Accuracy of the information

  •  Where did this information come from?
  • Is the information supported by evidence? 
  • Has the information been reviewed or refereed?
  • Are there spelling, grammar, or other typographical errors?

Where to Look:

  • On a web page, look near the top of the page.
  • Check the title, the section headings, and the opening paragraphs to see if some person or organization is named as the person(s) responsible for the content of the web pages. Also look near the bottom of the page for this information. (Keep in mind that the webmaster or person who designed the web page is not necessarily the one responsible for the content of the page.)
  • You can sometimes learn something about the source of a web page by examining the page's URL.  The domain name portion of the URL often indicates what type of organization and what country a web page comes from.
  • If you can't find any information about the author(s) on the page you're looking at, try deleting the last part of the URL for that page in your web browser's location box. Delete from the very end of the URL backwards to the first slash mark ("/"), then press the RETURN or ENTER key on your keyboard. If you still don't see any information about the author(s), back up one more directory or slash mark. Keep going until you come to a page that identifies the author(s) of these pages.
  • To find out where the author(s) of books, reference books, or magazines got their information, look at the book jacket blurb and look within your source for a list of references, works cited, or bibliography and footnotes.

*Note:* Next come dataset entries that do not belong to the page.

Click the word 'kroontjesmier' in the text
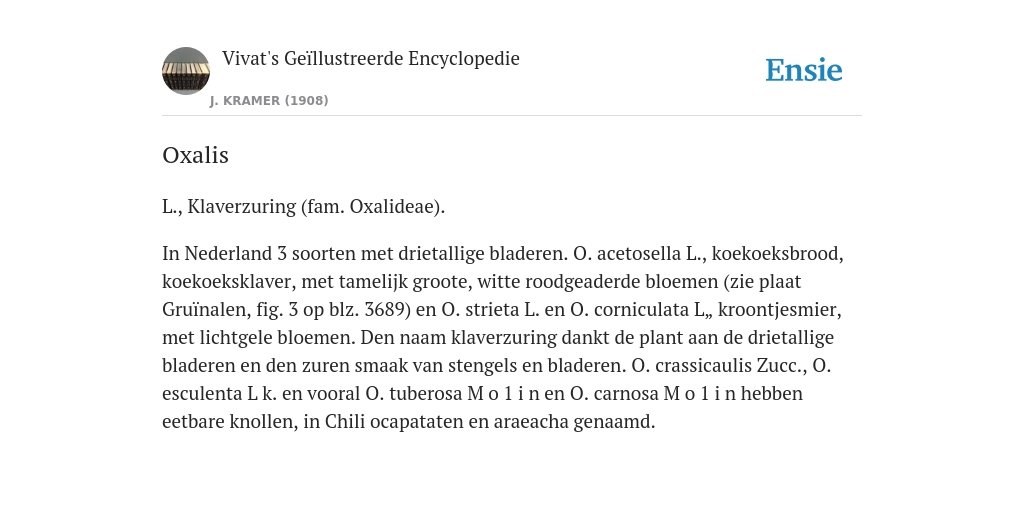The image size is (1024, 512). click(777, 310)
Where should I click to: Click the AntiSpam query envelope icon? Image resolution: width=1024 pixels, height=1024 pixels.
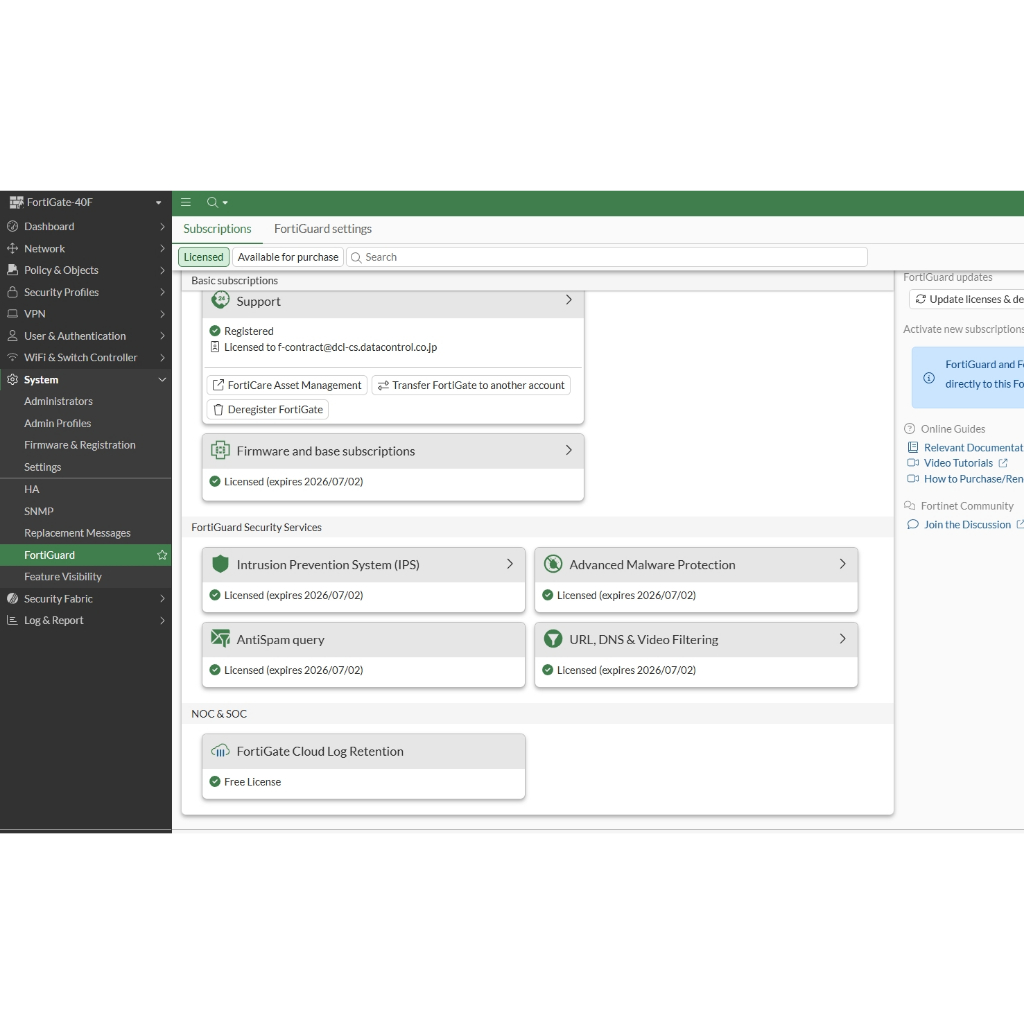click(220, 639)
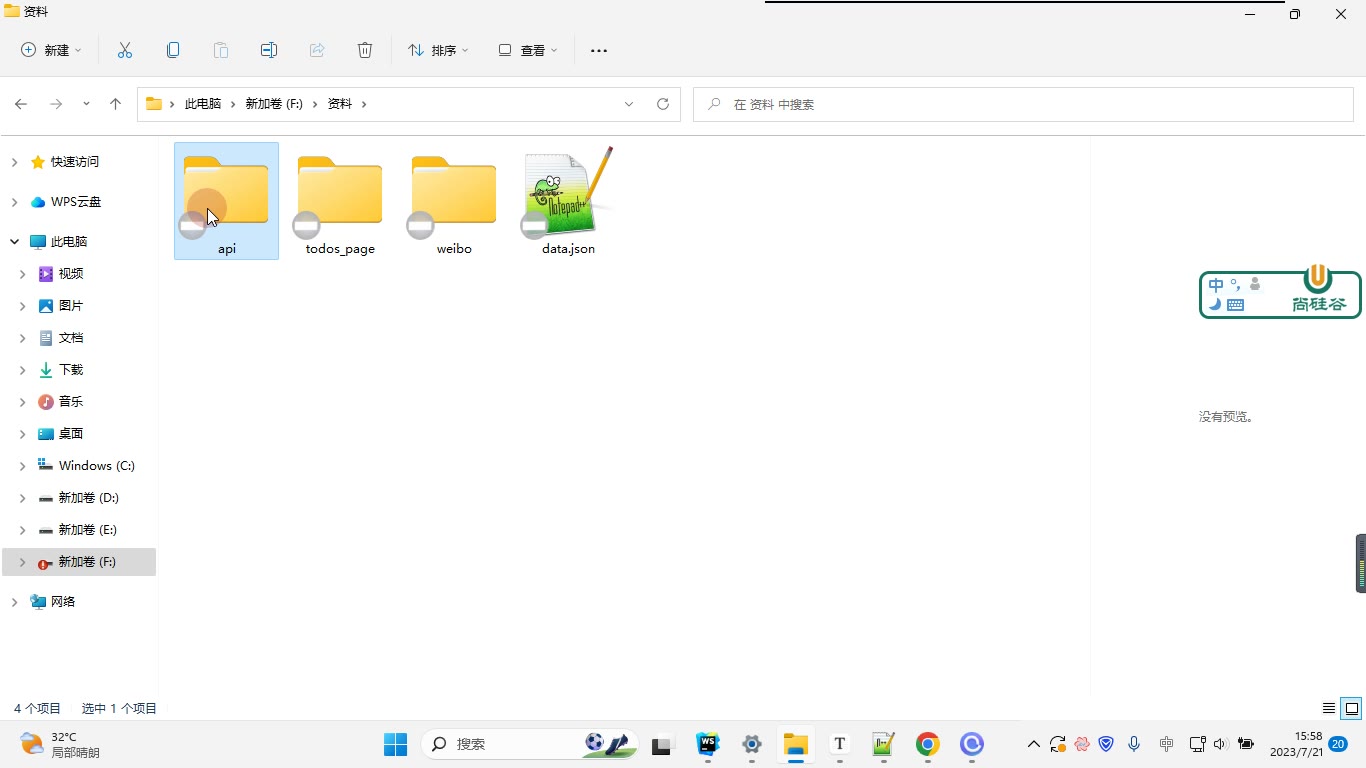Click the search box in 资料

1023,104
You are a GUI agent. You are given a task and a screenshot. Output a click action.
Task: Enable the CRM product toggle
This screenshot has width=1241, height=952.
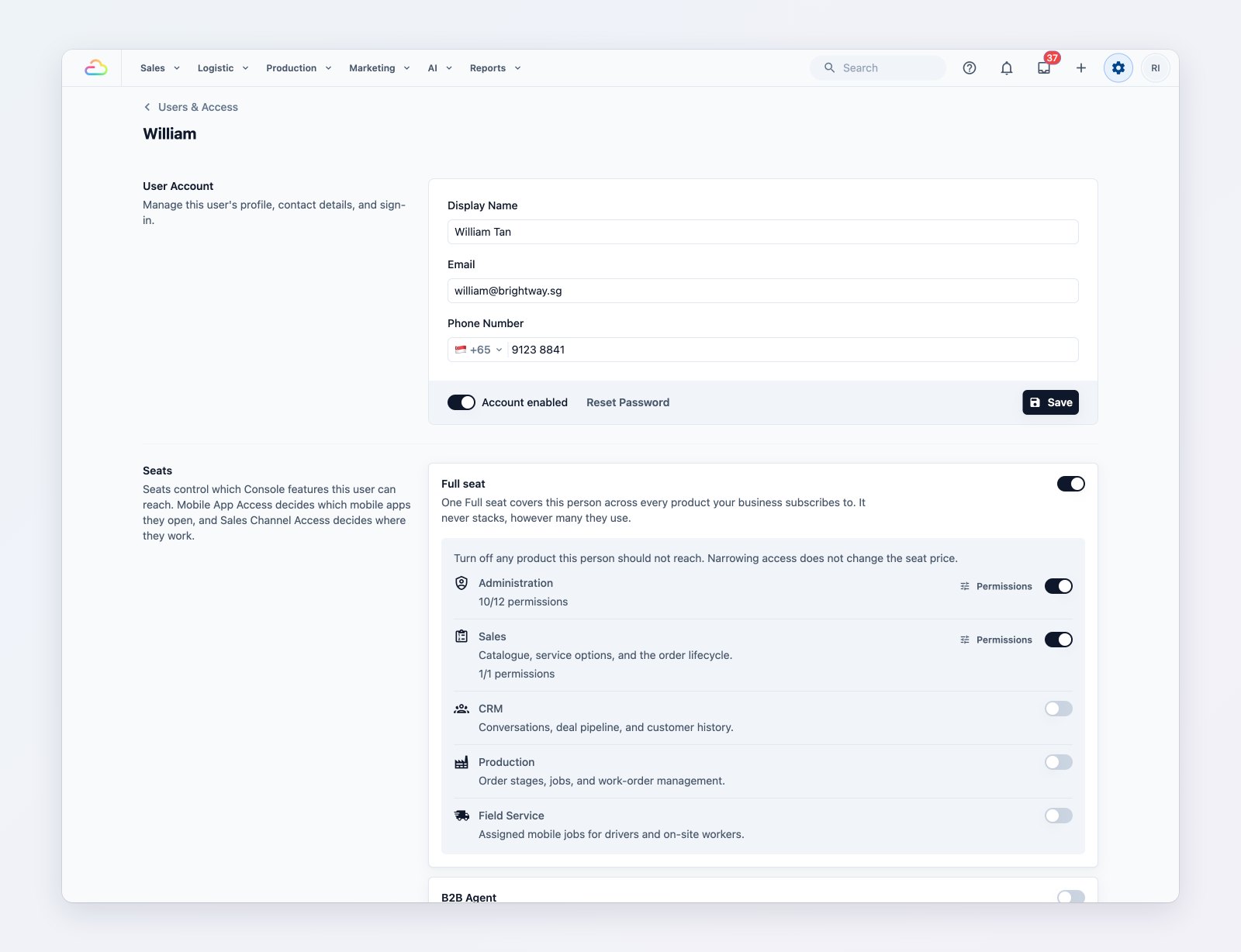[x=1059, y=709]

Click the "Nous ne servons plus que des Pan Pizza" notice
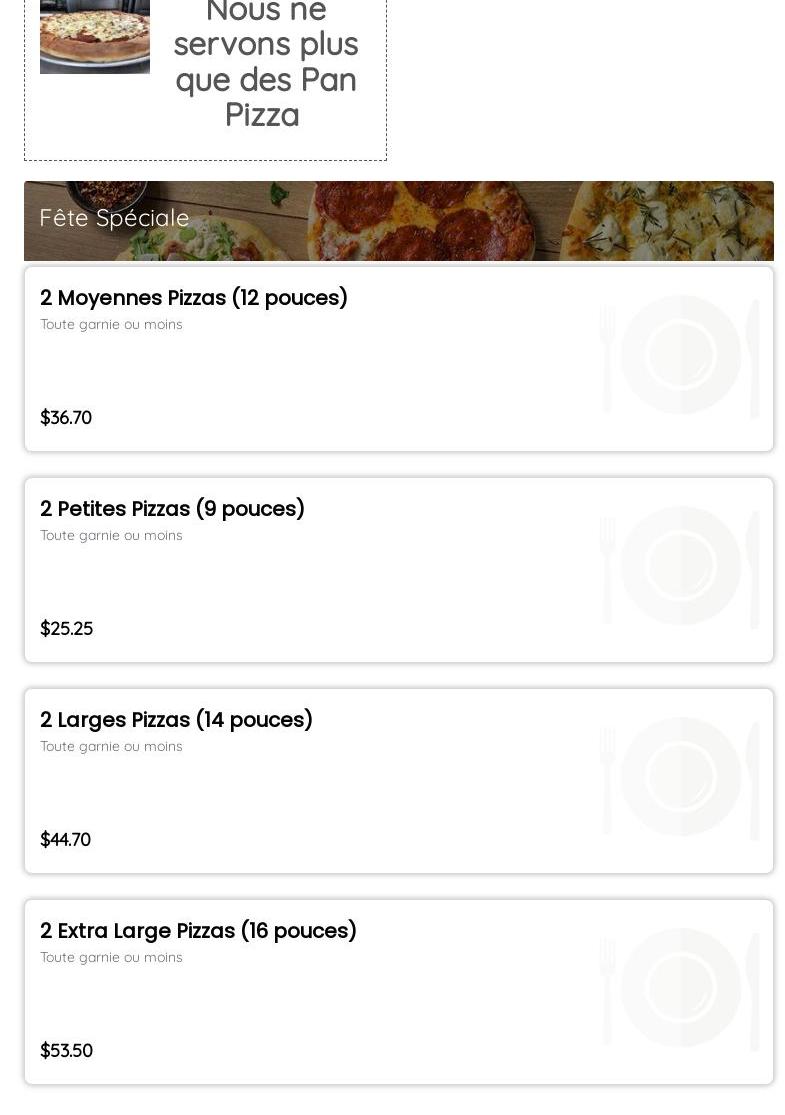[x=265, y=62]
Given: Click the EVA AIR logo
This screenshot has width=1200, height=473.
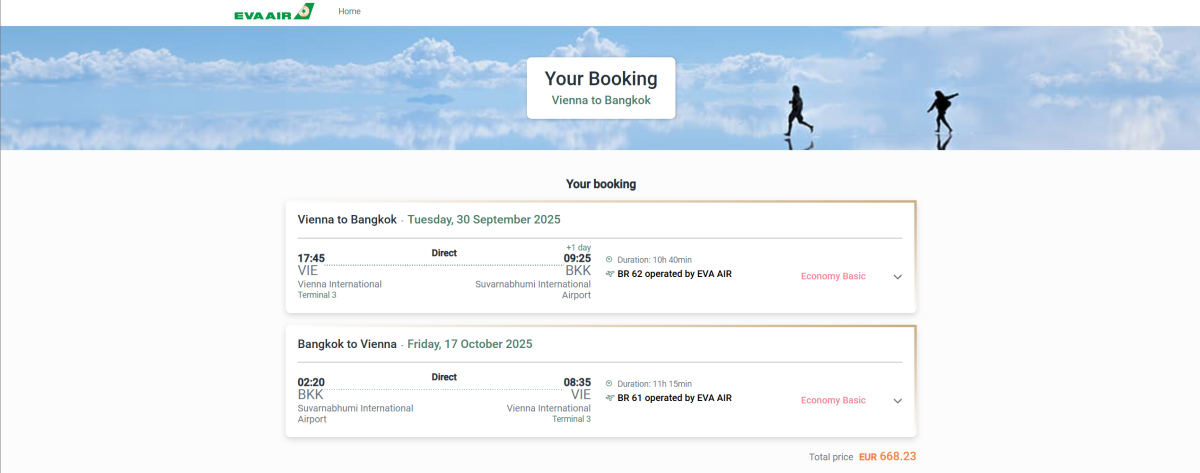Looking at the screenshot, I should pyautogui.click(x=273, y=13).
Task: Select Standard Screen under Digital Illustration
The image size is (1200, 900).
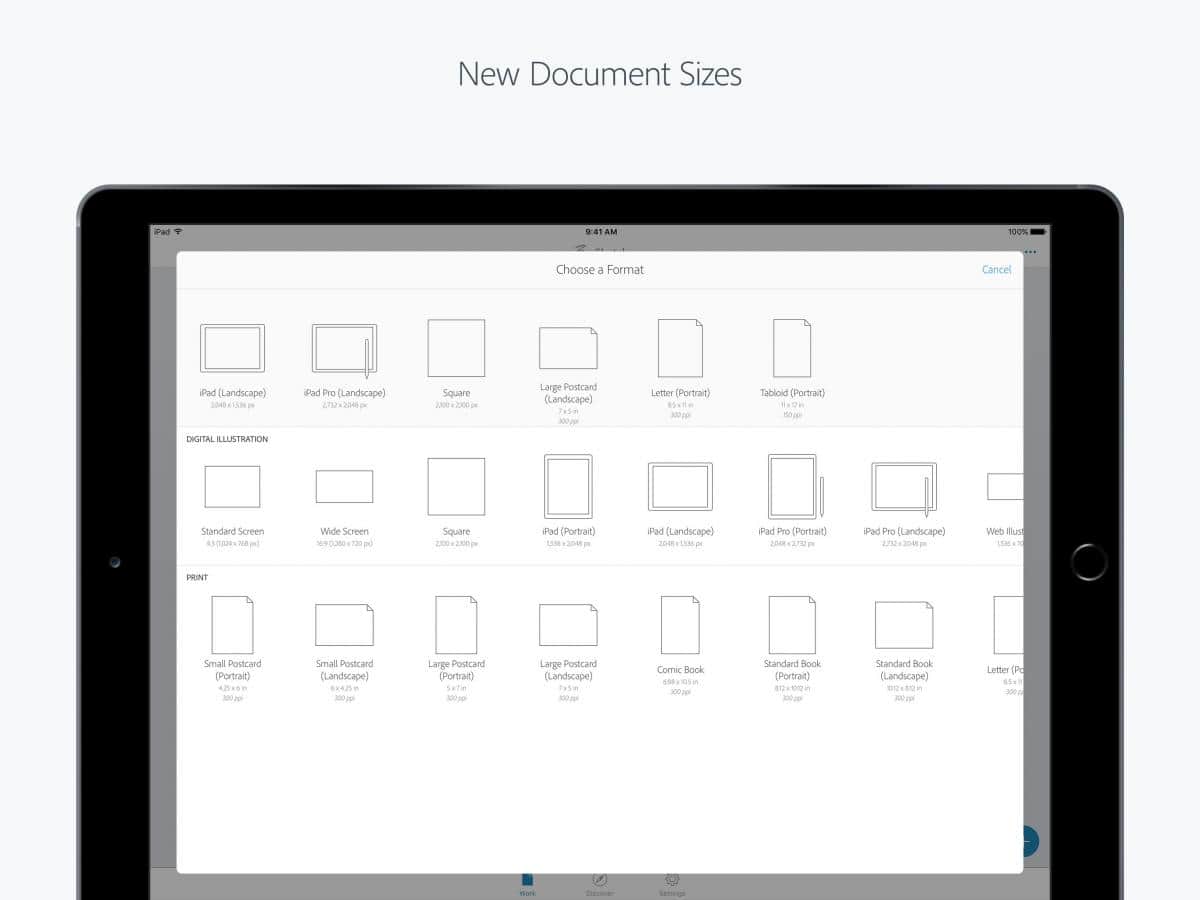Action: pyautogui.click(x=232, y=487)
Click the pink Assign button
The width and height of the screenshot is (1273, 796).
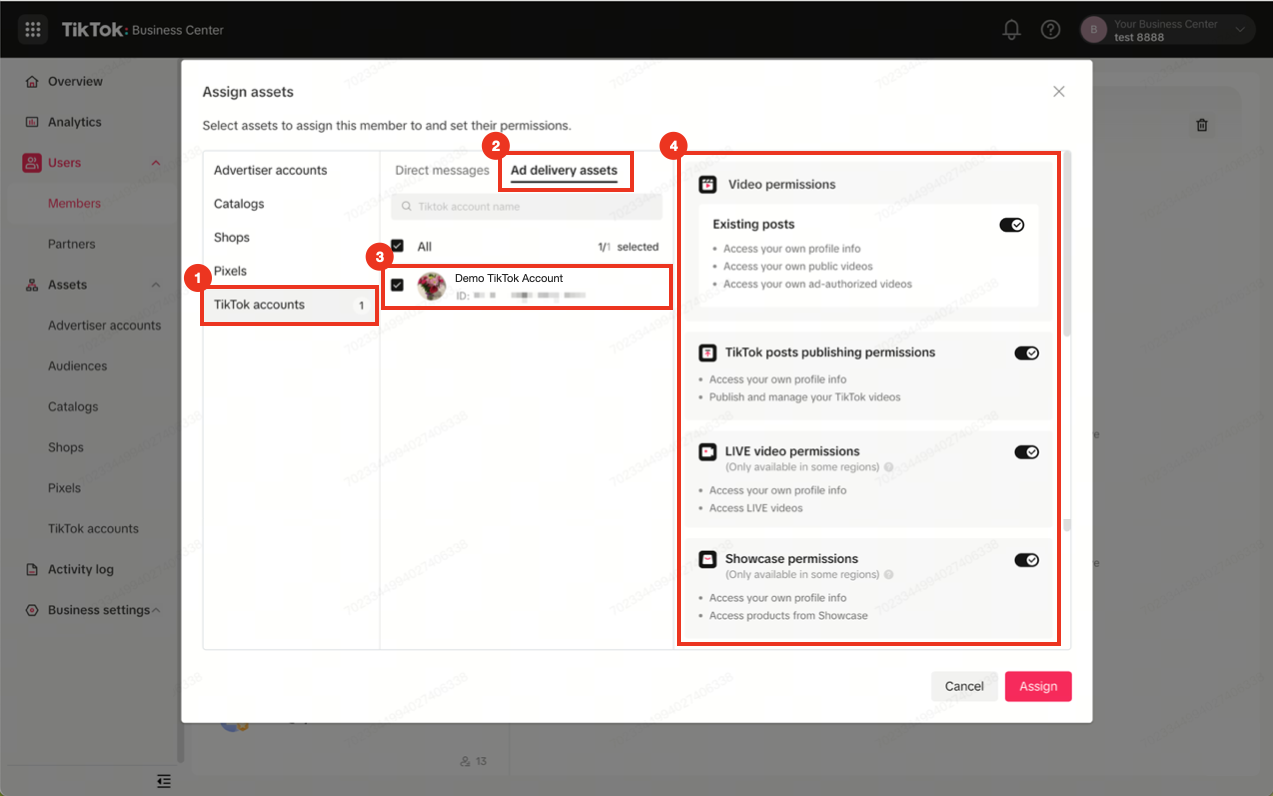tap(1038, 686)

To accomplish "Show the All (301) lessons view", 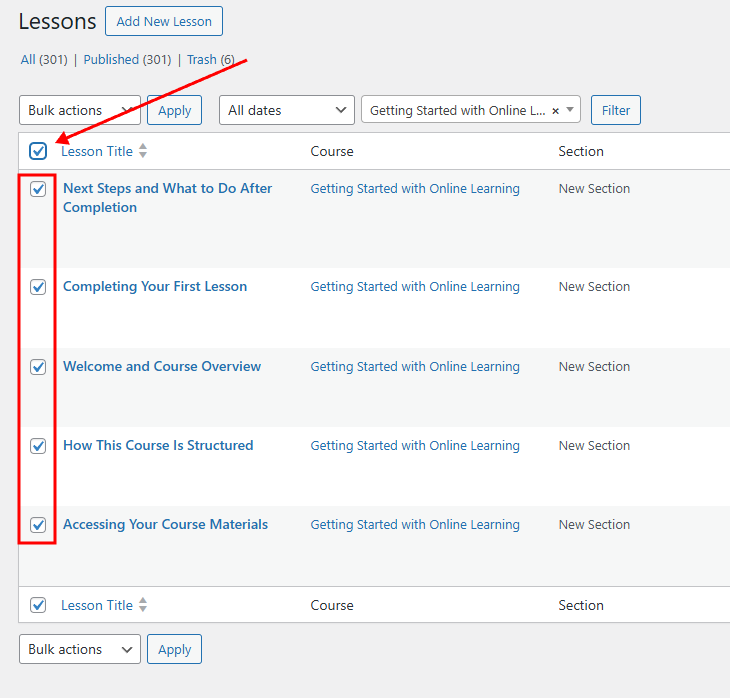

Currency of the information

  • Can you tell when the web page was originally created? When it was last updated?
  • Is this a topic on which it's important that you have up-to-date information (science, medicine, news, etc.) or one where it is not as important that information be recent (history, literature, etc.)?

Where to Look:

  • Look near the top and the bottom of the web page to see if any publication date, copyright date or "date last modified" is indicated.
  • Look for other indications that the page is kept current. Is there a "What's New" section?
  • In a book look on the back of the title page. Has the information been revised or updated? For a periodical  look on the cover.
  • If statistical data or charts are included, be especially careful to notice what dates are represented there and when the data was collected or published.